▸ **REQUIRED WORK**: Please repeat only the lines below starting at the line that holds "This screenshot has height=708, width=1377." and ending at the line that holds "Task: Click the CARE bird-and-hand logo", exactly, with both of those lines included and every picture omitted.

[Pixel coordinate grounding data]
═══
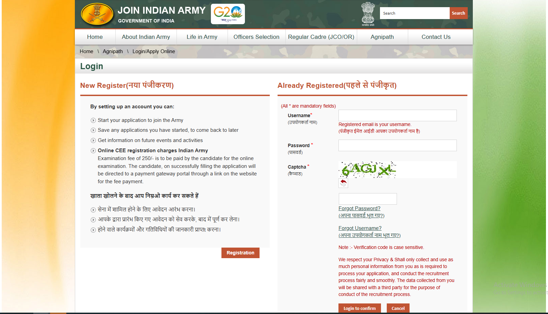548x314 pixels.
Task: Open the Contact Us page
Action: 436,37
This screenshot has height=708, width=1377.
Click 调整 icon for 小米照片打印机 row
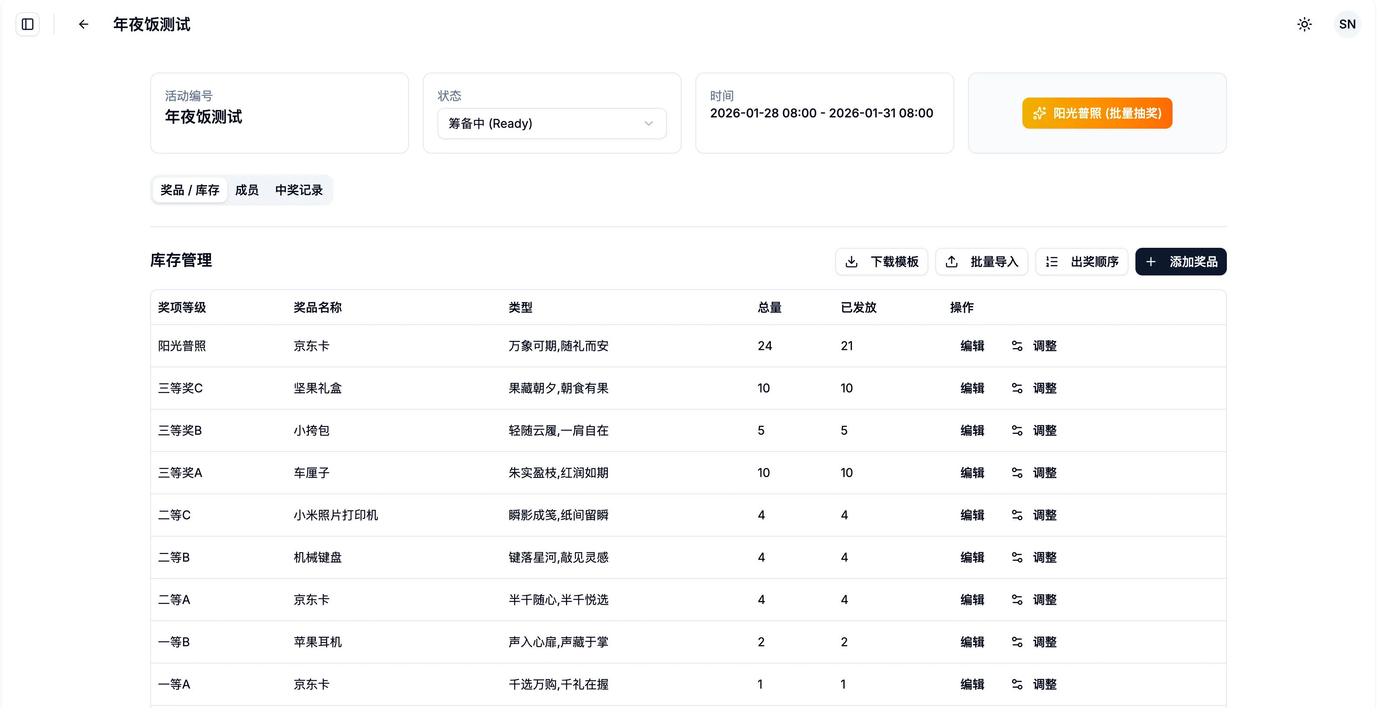pos(1017,515)
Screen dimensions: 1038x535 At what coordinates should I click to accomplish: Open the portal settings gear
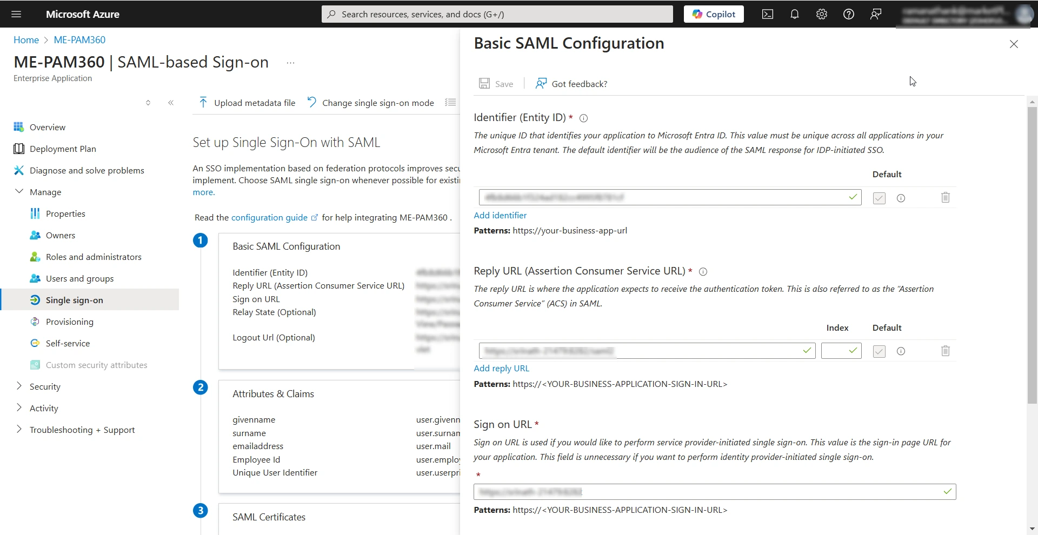click(821, 14)
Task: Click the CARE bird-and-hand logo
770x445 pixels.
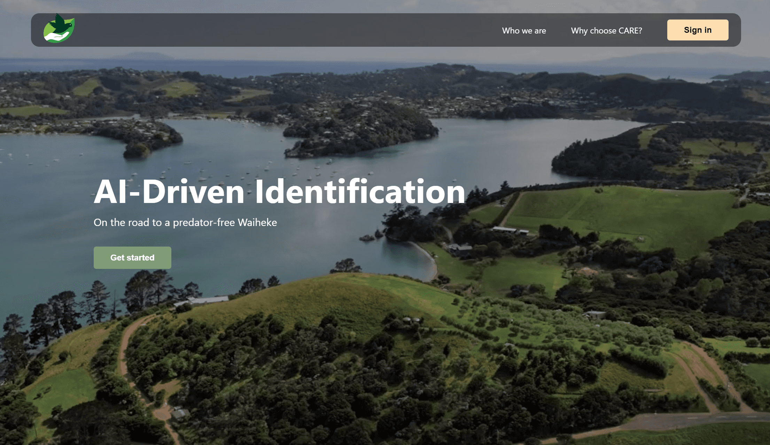Action: [x=59, y=29]
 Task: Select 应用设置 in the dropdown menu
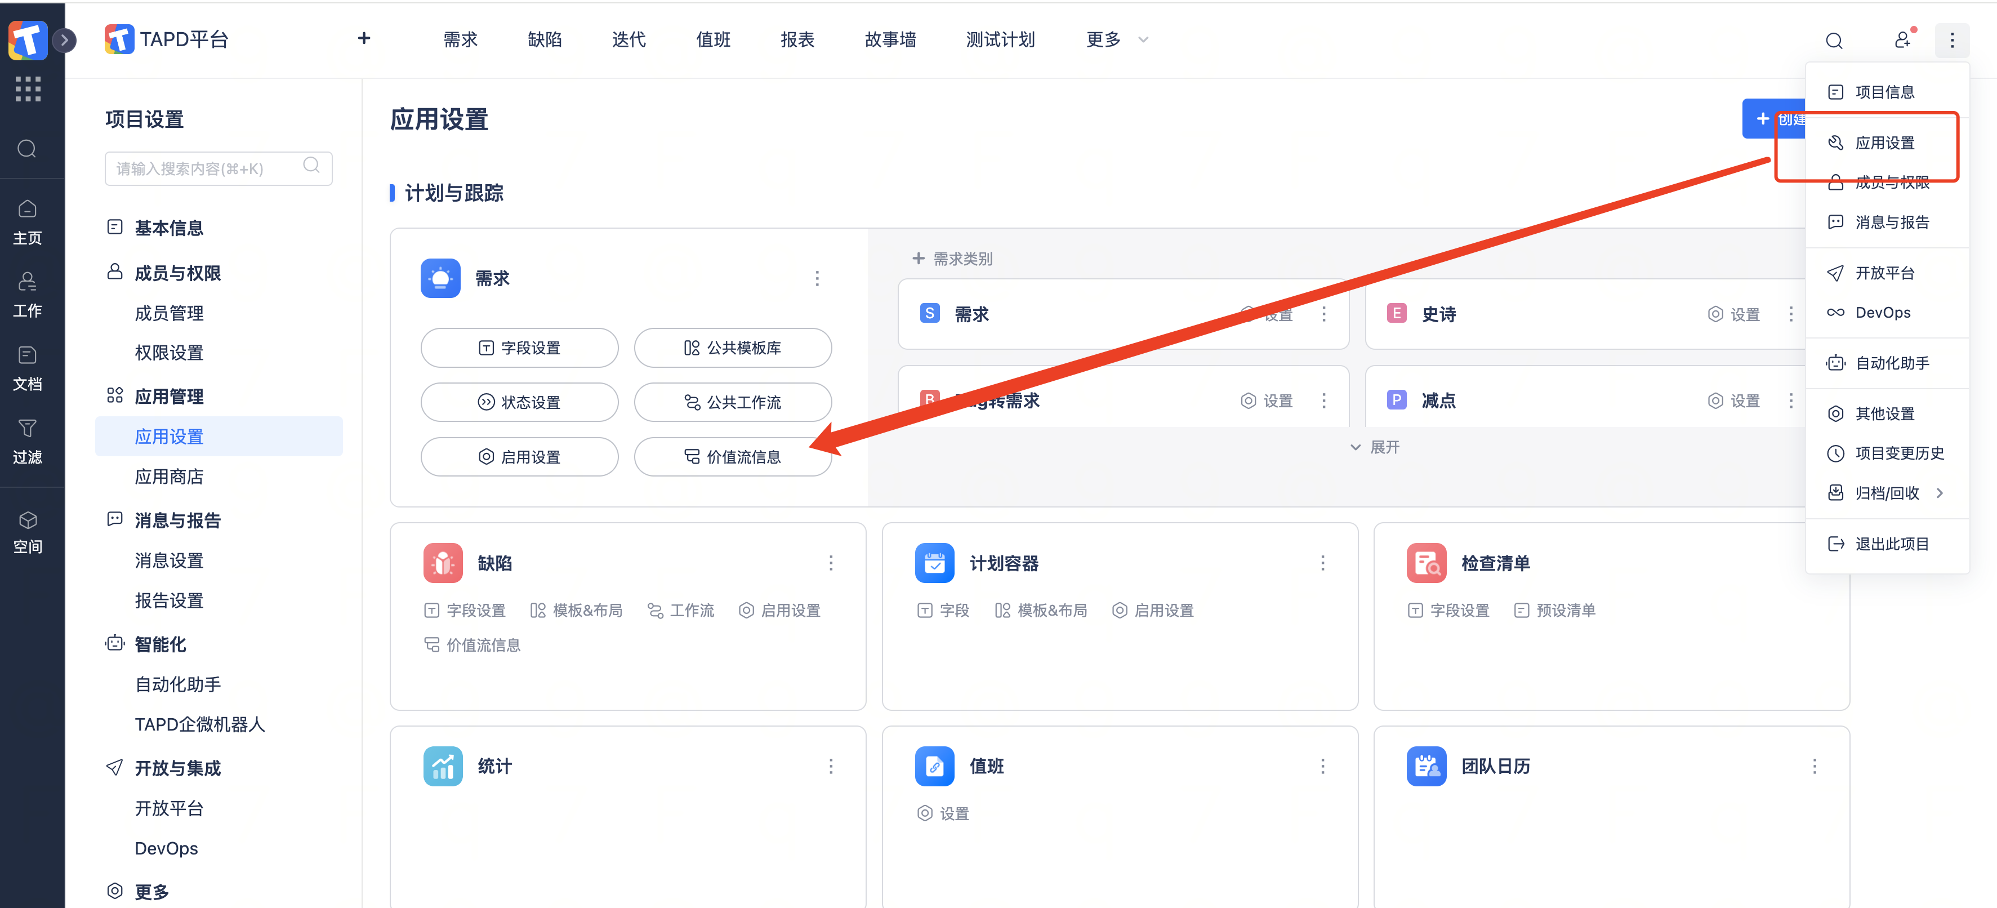[x=1884, y=143]
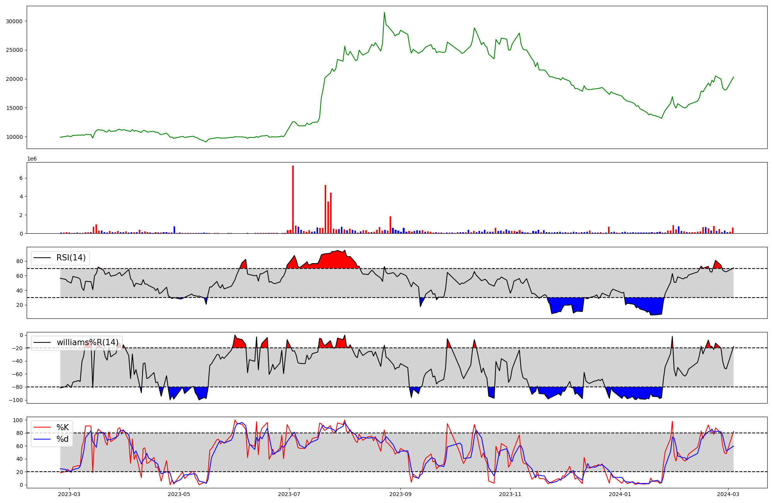Click the red %K legend line sample
This screenshot has width=773, height=503.
[42, 428]
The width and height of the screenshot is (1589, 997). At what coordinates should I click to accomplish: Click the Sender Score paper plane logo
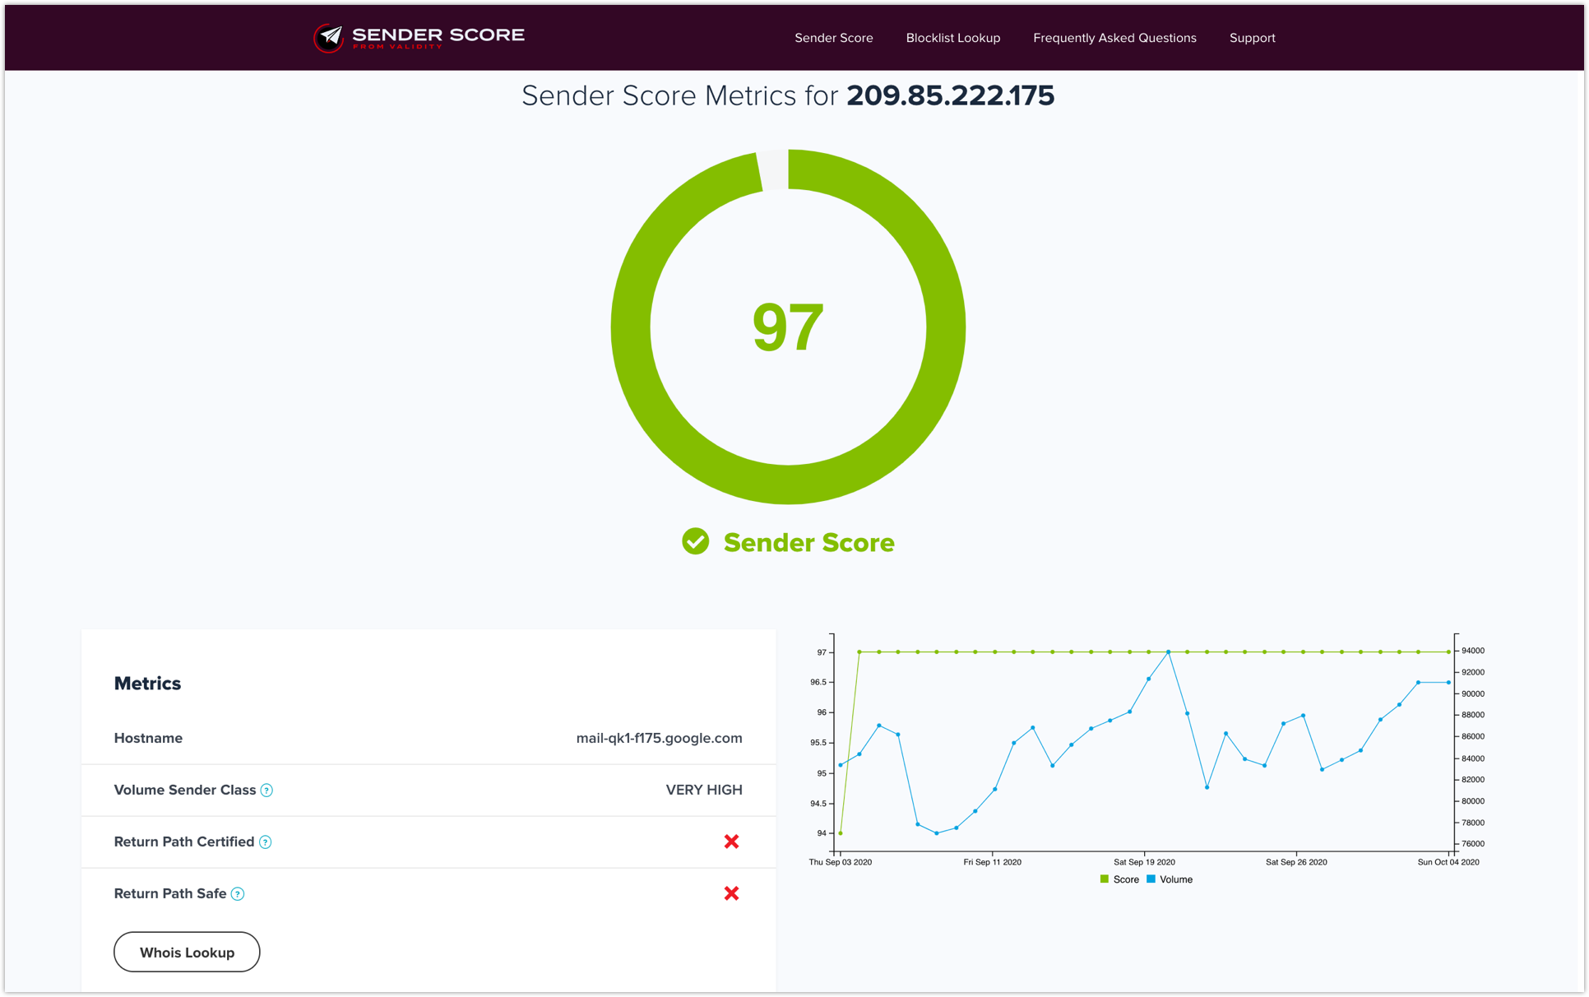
═══
▸ **THE ANSWER**:
This screenshot has height=708, width=1377.
Click 调整 icon for 小米照片打印机 row
pos(1017,515)
Screen dimensions: 1038x535 At what coordinates should I click to accomplish: Open the portal settings gear
click(821, 14)
Task: Click the CARE bird-and-hand logo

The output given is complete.